É mais do que sabido que com a ascensão do bolsonarismo ao poder, veio junto o que de pior pode ser qualificado em matéria de violência e desrespeito aos direitos humanos.
Num governo que foi eleito tendo como símbolo maior de campanha as armas, matar seres humanos pobres, negros e favelados que até então era fetiche velado, passou a ser política de Estado.
Se com o pacote “anticrime” do ministro Sérgio Moro a polícia – e as milícias – encontraram o seu salvo conduto para intensificar o que de melhor sabem fazer, é com os dois projetos apresentados pelo deputado federal Daniel Silveira (PSL-RJ) que o fruto da chacina institucionalizada encontra o seu “respaldo” social.
É o que em economia pode se chamar de mercado complementar, ou seja, um mercado que surge para dar suporte e viabilidade a outro.
Daniel Silveira, para quem ainda não teve o desprazer de conhecer, é um dos sujeitos que aparecem posando orgulhosos após praticarem o vandalismo de quebrarem a placa da vereadora assassinada Marielle Franco.
Aliás, o outro é o deputado estadual Rodrigo Amorim (PSL-RJ) que teve o cinismo de emoldurar uma das partes da placa e quer homenagear os policiais que mataram 13 suspeitos no Rio.
A turma vibra mesmo quando alguém é abatido a queima roupa.
Voltando a Daniel, o que os seus projetos de estreia na Câmara Federal estabelecem é que 1) doação compulsória de órgãos e tecidos quando pessoas em confronto com agentes públicos de segurança tiverem morte encefálica e 2) cessão de órgãos e tecidos em cadáver que apresentar indícios de morte por ação criminosa.
É simplesmente um insulto sob todos os aspectos, sejam eles éticos, morais ou legais.
Aqui retira-se dos familiares a decisão do que fazer com o corpo de seus entes assassinados por agentes do Estado, independentemente de serem culpados ou inocentes, já que, como sabemos, o policial no Brasil não só prende mas, ele próprio julga, condena e executa. A eficiência em pessoa.
Para além disso, a coisa não se limita apenas nos ditos confrontos diretos. Se a polícia encontrar um cadáver que julgue, apenas julgue, ter indícios de morte em função de atividade criminosa, segue também para a doação compulsória de seus órgãos e tecidos.
É preciso que se diga, se o tráfico de órgãos na saúde pública brasileira tivesse ações na bolsa de valores, essas propostas fariam seus índices atingirem a estratosfera.
Daniel Silveira definitivamente não possui qualquer comprometimento com os pacientes que sofrem na fila de espera de doações de órgãos.

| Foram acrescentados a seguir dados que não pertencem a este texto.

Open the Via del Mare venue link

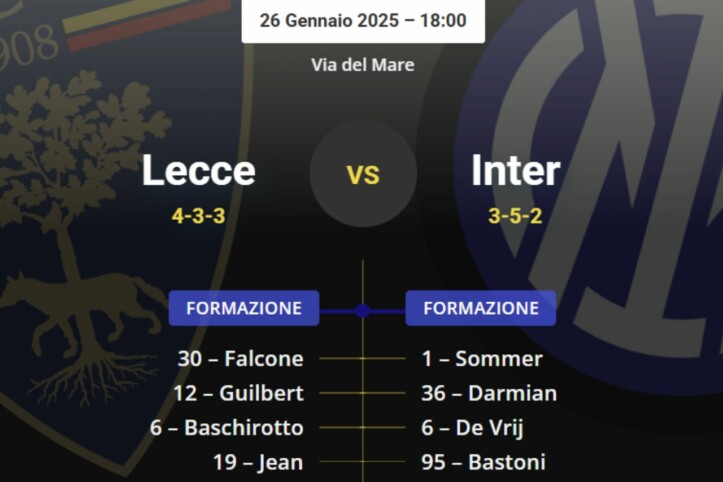363,65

O que ele realmente quer é arrumar uma desculpa para que policiais e milicianos, tão próximos e afeitos ao seu partido, possam assassinar pessoas sem qualquer peso na consciência acreditando, inclusive, estarem fazendo um relevante serviço para a saúde pública do país.
Essa ideia, por sinal, não é sequer original.
Há não muito tempo atrás um jovem médico decidia por conta própria quem possuía condições físicas e de saúde para serem escravizados no campo de concentração de Auschwitz, quem deveria ser sumariamente encaminhado para as câmaras de gás e quem serviria para seus “experimentos humanos” em busca de “novas descobertas” para a medicina.
Se Hitler chancelou Josef Mengele a decidir quem deveria “doar” seus órgãos em “prol da medicina”, o bolsonarismo chancela Daniel Silveira a decidir quem deverá “doar obrigatoriamente”, uma contradição em si, seus órgãos para os pacientes nas filas de espera.
Certa vez comentei que com a eleição de Bolsonaro não havíamos retornado a ditadura militar, mas sim, a algo ainda pior.
Os fatos que vão se sucedendo desde a abertura das urnas em outubro de 2018 mostram que o Brasil, a passos largos, cada vez mais se assemelha à Alemanha nazista.
Sem meras coincidências, já possuímos até o nosso próprio Josef Mengele tupiniquim.